Hollow was active on the Seattle Indian Health Board (SIHB) and UW Medicine’s clinical faculty, establishing family medicine residency rotations for physicians who wanted to work in Indian health. While with the School’s Office of Multicultural Affairs (now CEDI), he obtained a federal grant to create the Native American Center of Excellence, serving as director for 10 years.
“Dr. Hollow emphasized that traditional medicine is a vital partner to Western healthcare for Native patients,” says Terry Maresca, M.D., a UW Medicine clinical faculty member who works with the SIHB and the Puyallup Tribal Authority. “He put the UW School of Medicine on the map nationally as a magnet for Native students.”
Hollow also created UW Medicine’s Indian Health Pathway, an important curricular innovation that allows students of all backgrounds to learn how to work more effectively with Native patients. More than 75 medical students have received pathway certificates, and Hollow still serves as a preceptor.
“Indian health status is the lowest of any American minority group. Pneumonia, homicide, suicide, diabetes and chronic liver disease are the top five causes of mortality,” says Hollow. “The pathway curriculum teaches strategies for treating these problems and helps future physicians prepare for working successfully in Indian country.”

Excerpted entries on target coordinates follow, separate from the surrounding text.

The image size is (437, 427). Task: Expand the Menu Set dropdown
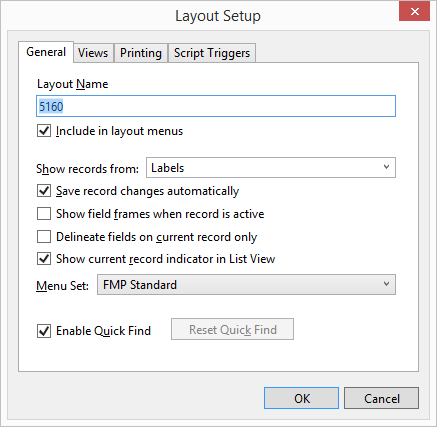tap(246, 285)

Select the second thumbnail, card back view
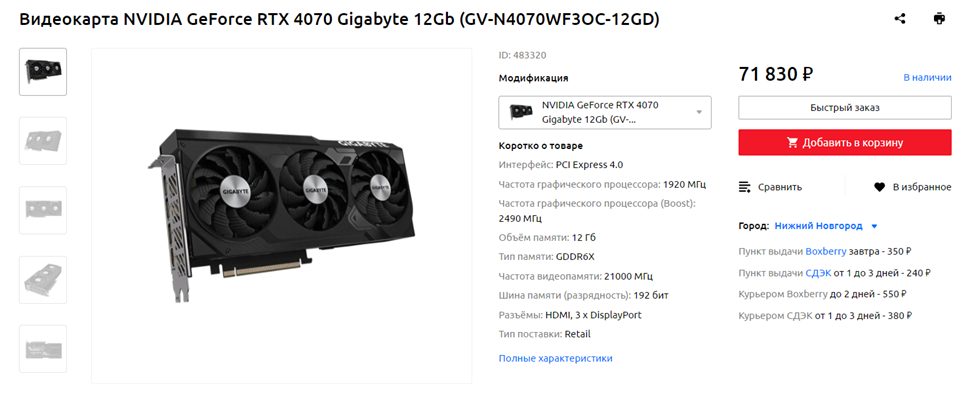coord(43,141)
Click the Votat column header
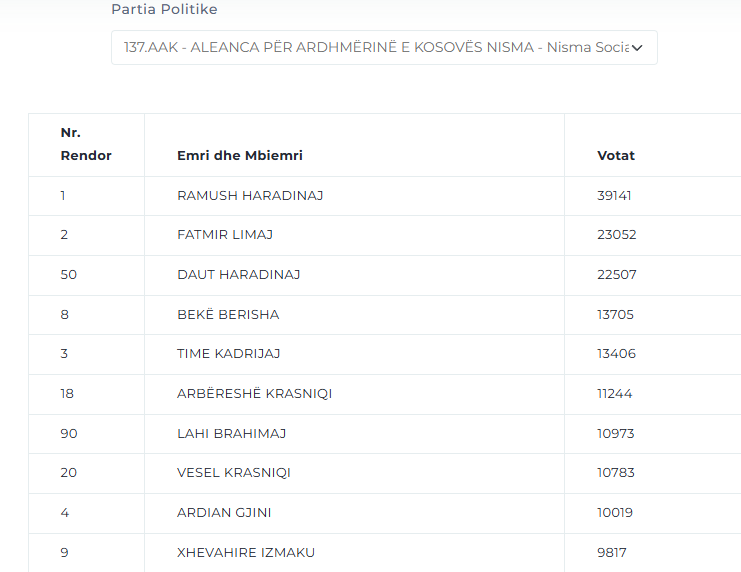This screenshot has height=572, width=741. [616, 155]
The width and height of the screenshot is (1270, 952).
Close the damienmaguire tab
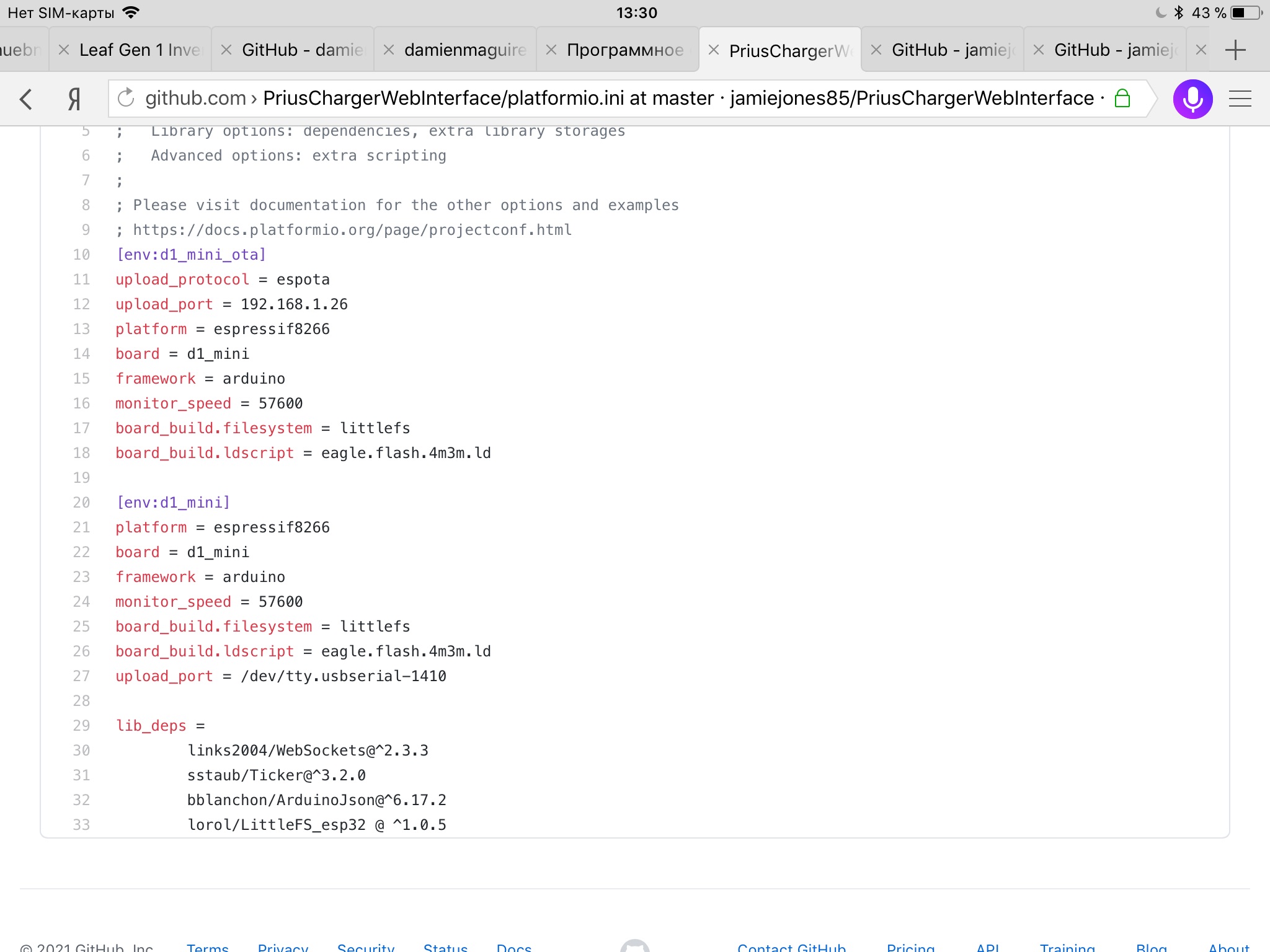coord(389,50)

Walt Hollow, M.D. ’75, is admired for leading in a traditional way: with humility and grace, strength and compassion. He’s shown here discussing a patient’s chest X-ray with Brooke Parker, M.D. (off camera), a first-year family medicine resident.
A Force for Good
JAMIE L. GARCIA, M.D. ’99
A high-school dropout, a professional musician, a UW School of Medicine graduate and an advocate for the poor. That was Jamie Lynn Garcia, M.D. ’99, the founder of the Pomona Community Health Center in Pomona, Calif. Her patients knew her as Dr. Jamie.
Garcia left a musical career in her late twenties to attend UCLA, where she earned a degree in philosophy and ethics. After pursuing a medical degree at the UW School of Medicine, she decided to practice family medicine and began a residency at Pomona Valley Hospital Medical Center (PVHMC) in 2000. Low-income patients, she saw, were using the emergency room to get care for chronic conditions. Garcia was moved to do something about it.
First, Garcia partnered with PVHMC and the Los Angeles County Department of Public Health to create a small free clinic for homeless people, the uninsured and the under-insured. Then she set her sights on another goal: transforming that clinic into a larger, better equipped center that could help more people. Seed funding was awarded in April 2010. Unfortunately, Garcia was diagnosed with aggressive ovarian cancer five months later.
Garcia died in July 2012, the same month the new Pomona Community Health Center opened, but her spirit lives on in the bricks and mortar. “It’s a beautiful facility and a little light in an impoverished community,” says interim CEO Carmen Angulo. ”We treat everyone the same way, with dignity.”
Today, Pomona has two sites and a staff of about 23 people, and the patient population has doubled over the past year. Angulo estimates that the center will serve about 3,000 people, predominantly Latino, in 2014. Other advances: Pomona can now treat children, in addition to adults. And, thanks to government and foundation funding, staff will soon install an electronic medical records system.
“Dr. Jamie was a force,” says Angulo. “The mission that she founded in her heart — her legacy — will continue because our staff have that same passion and commitment to this community.”